Théories complotistes
"La déstabilisation des institutions est banalisée, les organisations supranationales qui sont une forme de police dans la sous-région sont discréditées, impuissantes", s’alarme Kalla Moutari, ex-ministre de la Défense et député du parti majoritaire, le Parti nigérien pour la démocratie et le socialisme (PNDS), qui voit dans cette vague d’infox une manière de préparer "les esprits à tout ce qui peut arriver".
Le faible niveau d’instruction dans le pays ne fait qu’accroître le joug de cette désinformation, elle-même "exacerbée par la pauvreté et le sentiment d’être délaissé, ce sur quoi surfent beaucoup de propagandistes", ajoute-t-il.
L’insécurité qui persiste dans le pays et notamment dans la zone dite "des trois frontières" aux confins du Niger, du Burkina Faso et du Mali, malgré l’appui des forces françaises dans cette région, nourrit l’exaspération populaire et ouvre la porte aux théories complotistes.

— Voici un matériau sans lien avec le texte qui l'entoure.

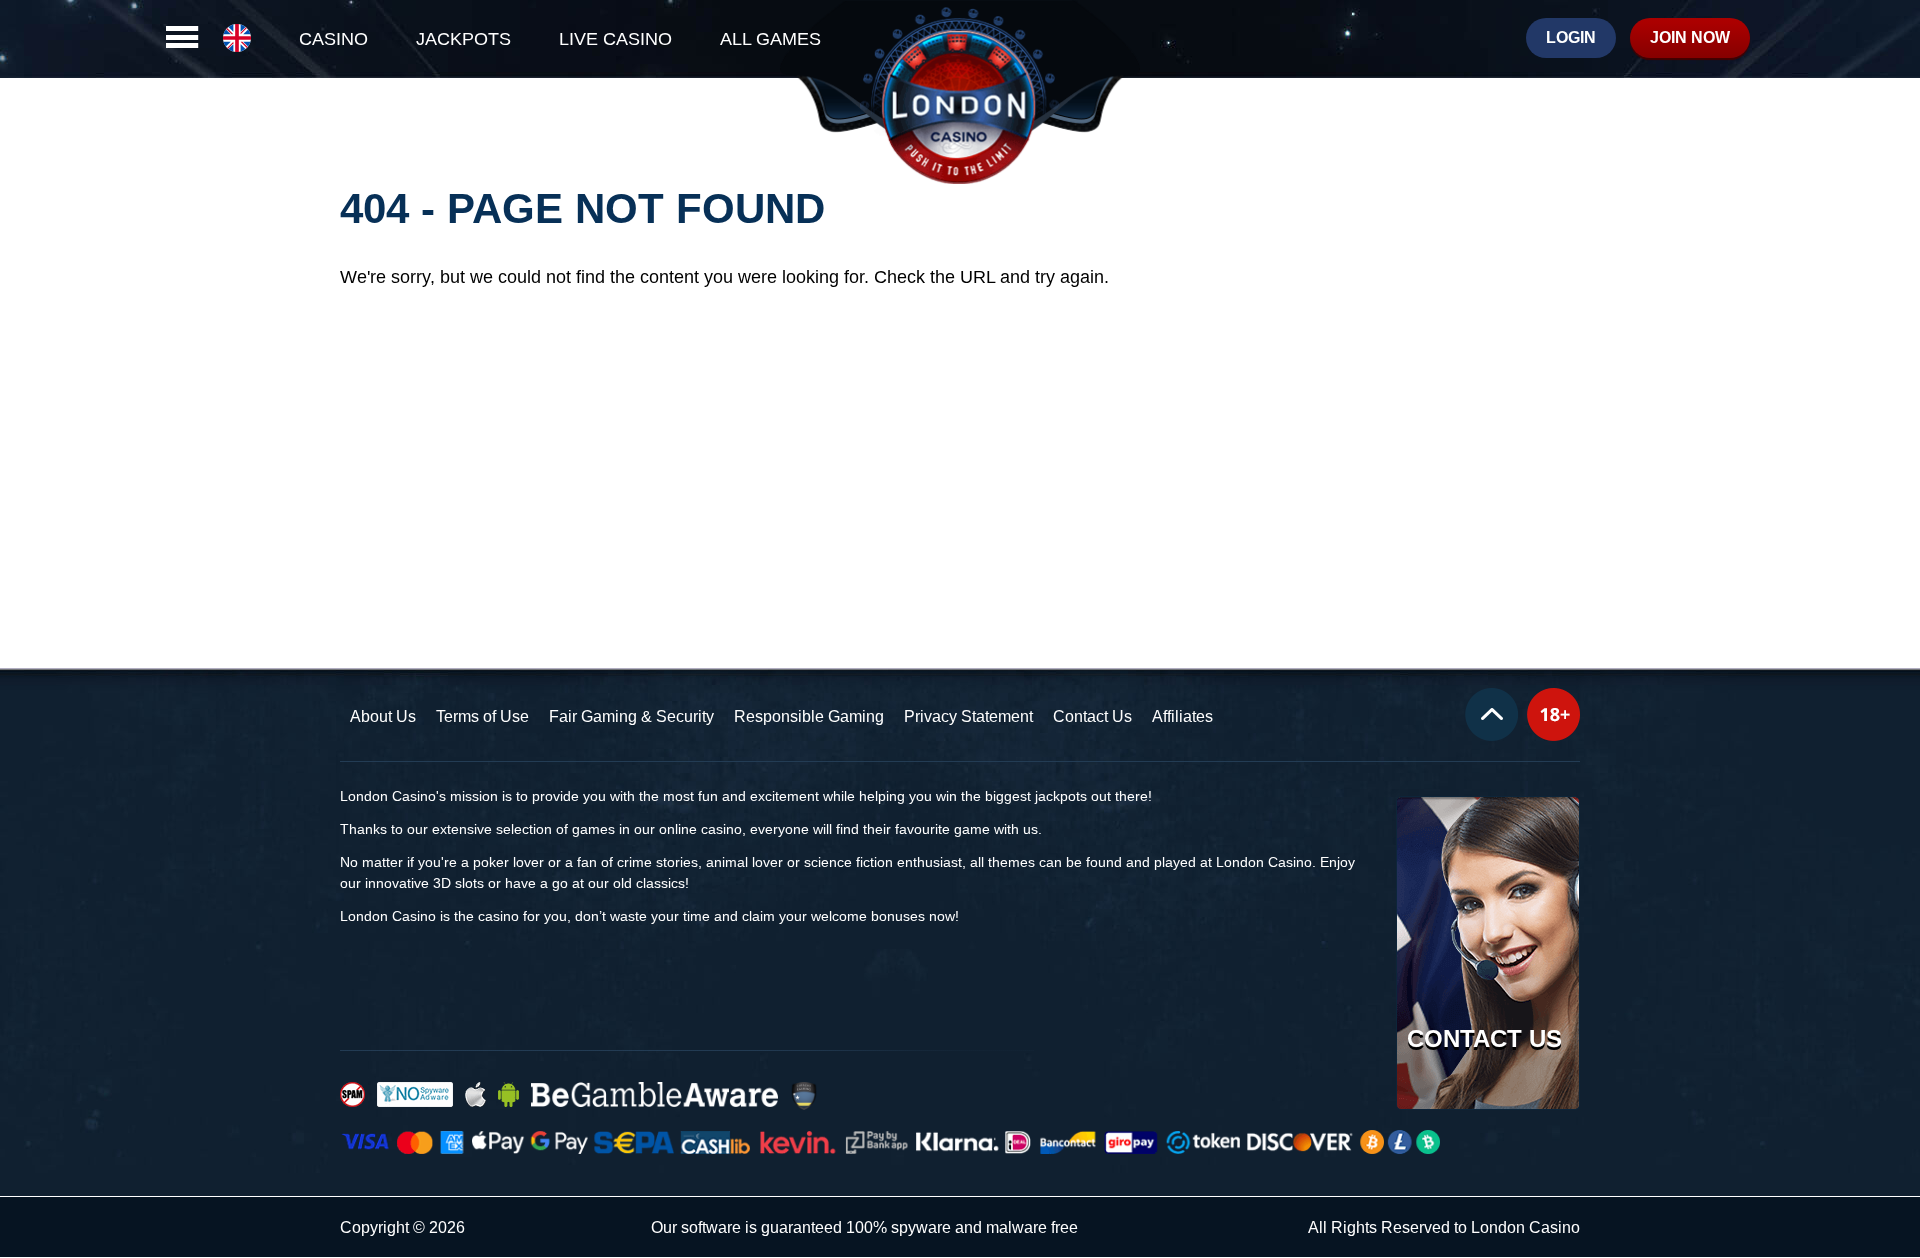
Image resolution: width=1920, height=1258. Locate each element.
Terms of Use (482, 716)
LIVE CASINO (615, 39)
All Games (770, 39)
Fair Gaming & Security (631, 716)
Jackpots (463, 39)
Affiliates (1182, 716)
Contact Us (1092, 716)
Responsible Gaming (809, 716)
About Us (383, 716)
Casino (333, 39)
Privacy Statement (968, 716)
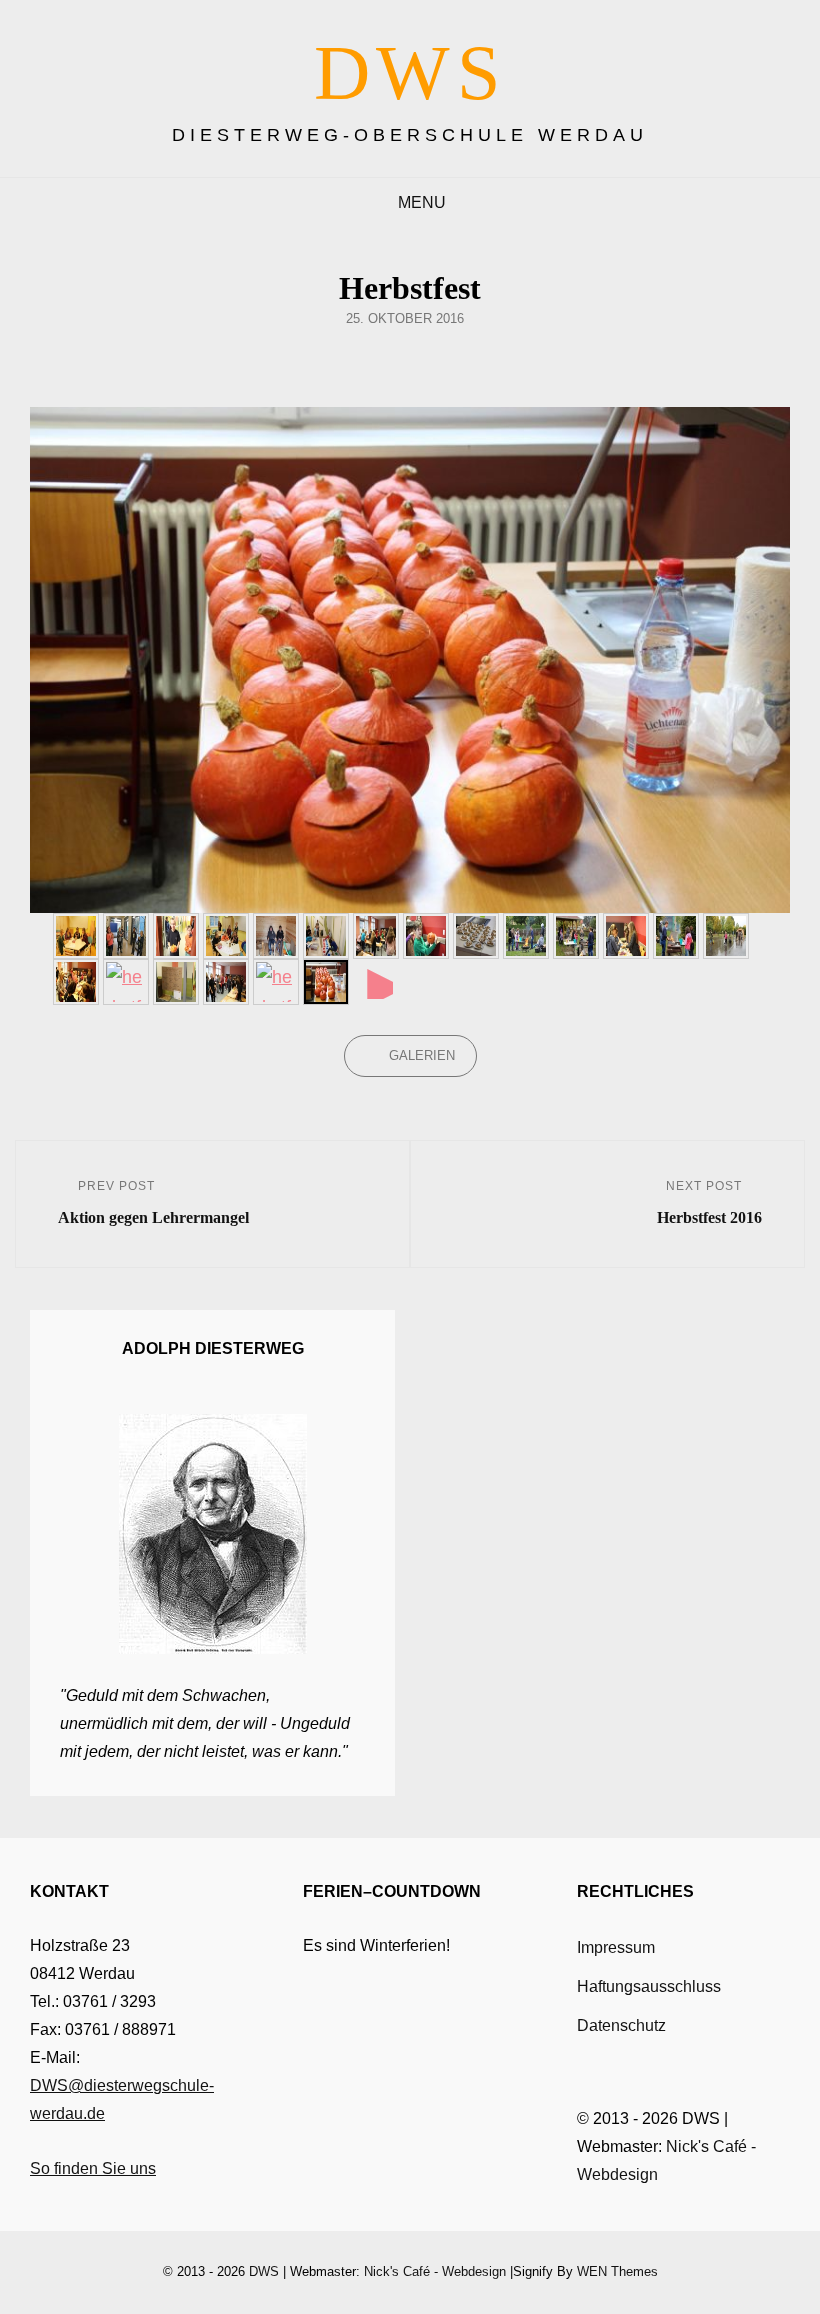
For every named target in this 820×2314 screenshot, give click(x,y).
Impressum (616, 1947)
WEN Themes (617, 2271)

"C’est de bonne guerre", assène Dr. Amadou Bounty Diallo, analyste basé à Niamey. "Si le gouvernement tenait compte de son opinion publique, il demanderait le départ de l’armée française, dont la présence s’est révélée inefficace", estime-t-il. Et qui, pour beaucoup de Nigériens, vise avant tout à "protéger un régime".
De son côté, le gouvernement nigérien a annoncé le 17 février dans un communiqué l'ouverture d'une enquête pour "identifier les auteurs, co-auteurs et complices" des différentes rumeurs ayant circulé sur les réseaux sociaux.